Among the various claims stemming from the new disclosure:
- Facebook executives have regularly prioritized growth over safety, despite evidence of significant risks
- Facebook struggled to contain dangerous claims that lead to the Capitol Riot on January 6th, with various employees suggesting that they should have been better prepared for such, but management often delayed or avoided decisions
- Facebook lacks local language support in many regions, which has allowed inflammatory language to flourish on the platform
- Facebook has been unable to stop the use of its platforms for human trafficking, an issue that almost caused its apps to be removed from The App Store in 2019
- Various Facebook employees voiced their concerns that the platform was doing harm, and has done little to improve, despite clear evidence of such.
Given Facebook’s scale and influence, the impact of each of these elements is huge, and could have major effects, in a range of ways, from fueling dangerous movements to causing political unrest.
Publicly, Facebook has repeatedly played down such. For example, earlier this month, in response to the initial Facebook Files leak, the company’s vice president of policy and global affairs, Nick Clegg said that the suggestion that Facebook had played a key role in contributing to post-election protests at the Capitol building was “ludicrous”.

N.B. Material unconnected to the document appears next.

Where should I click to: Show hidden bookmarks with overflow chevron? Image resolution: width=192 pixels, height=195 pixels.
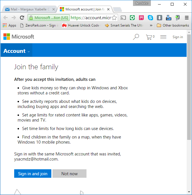click(151, 25)
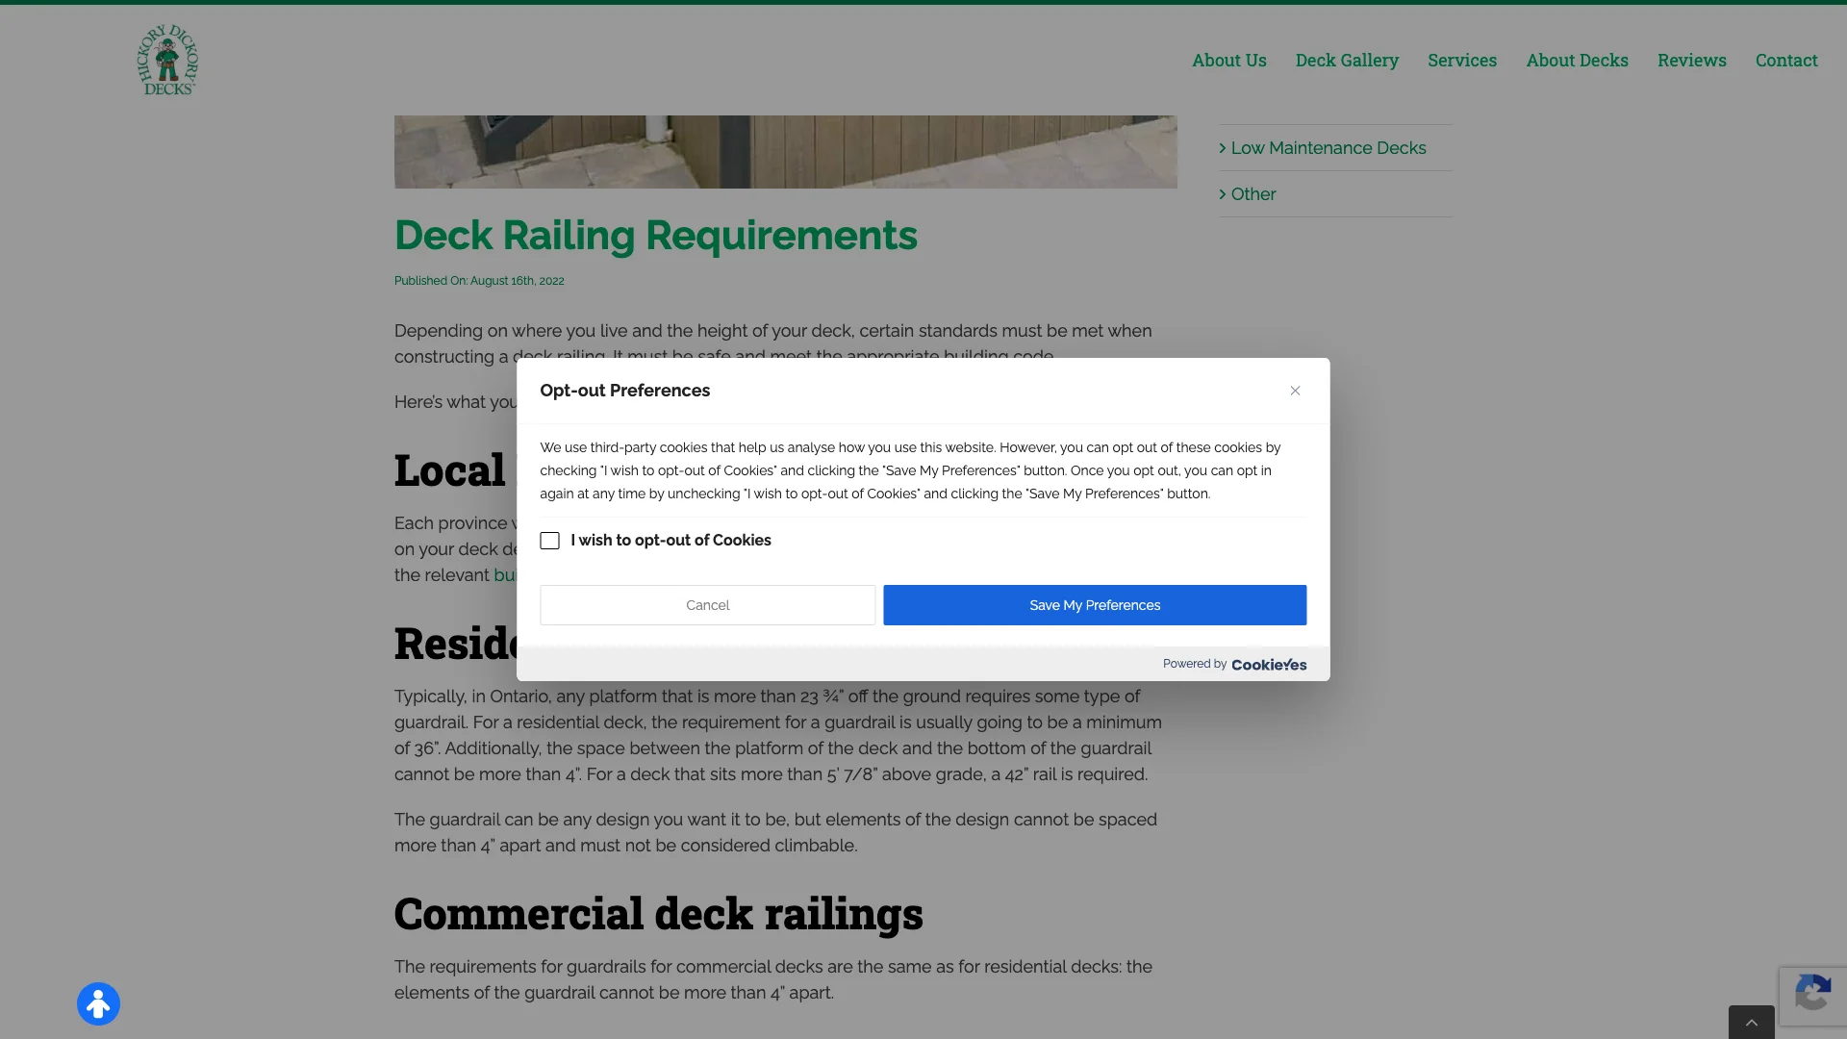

Clegg’s view is that Facebook is only one small part of broader societal shifts, and that it can’t be the core problem that’s lead to such major conflict, in various regions. But these new documents show that, at the least, Facebook is well aware that it could be contributing to these elements, and that it’s either struggled to find a constructive way forward in addressing each, or more concerningly, that it’s been unwilling to take action for fear that such changes may stifle user growth, and eventually hurt the company’s bottom line.
Which is also a key note of concern highlighted in the documents. Another internal disclosure shows that Facebook has been gradually losing touch with younger users, with time spent for US teens on Facebook down 16% year-over-year since 2019.
The data also shows that number of new teen signups on Facebook is declining – which is not a major revelation in itself, as most people probably have a sense that Facebook’s lost some of its allure among younger user groups. But when considered on balance with the additional insights, and in assessing the factors that could influence Facebook’s decisions, it paints a concerning image of how the company could take action, or avoid such, with growth concerns in mind.
There are also insights into Facebook’s more extreme experiments to address such issues as well, with one report explaining how Facebook ran a test to hide the Like button on posts in order to reduce user stress and anxiety. That didn’t work, while it also reduced user sharing – but the experiment, in itself, points to social media mechanics like Likes potentially being another cause for concern, to the point that Facebook attempted to remove the functionality altogether.
The latest revelations are almost certain to see Facebook grilled in congress once again, while they’ll also spark a new round of calls for external regulation, which could lead to major shifts in the social media landscape.
Should Facebook be regulated by an official body? Facebook itself supports some forms of regulation, but it’ll be interesting to see whether this new disclosure leads to alternate forms of regulatory procedure, which go beyond what Facebook would prefer.
The new reports will also put more pressure on Facebook CEO Mark Zuckerberg, who looms over each of the key decisions, and maintains clear control over the direction of the company. Given the platform’s scale and impact, should Zuckerberg remain in control of such a powerful force, in many aspects?
These are the conversations that we’re now set to see, as people seek solutions to the various problems outlined in the latest leak, which could, again, change social media entirely, or cause a significant shift in the power balance at Facebook.
But the bottom line, really, is ‘should a privately-owned company have that much power and influence over societal shifts?’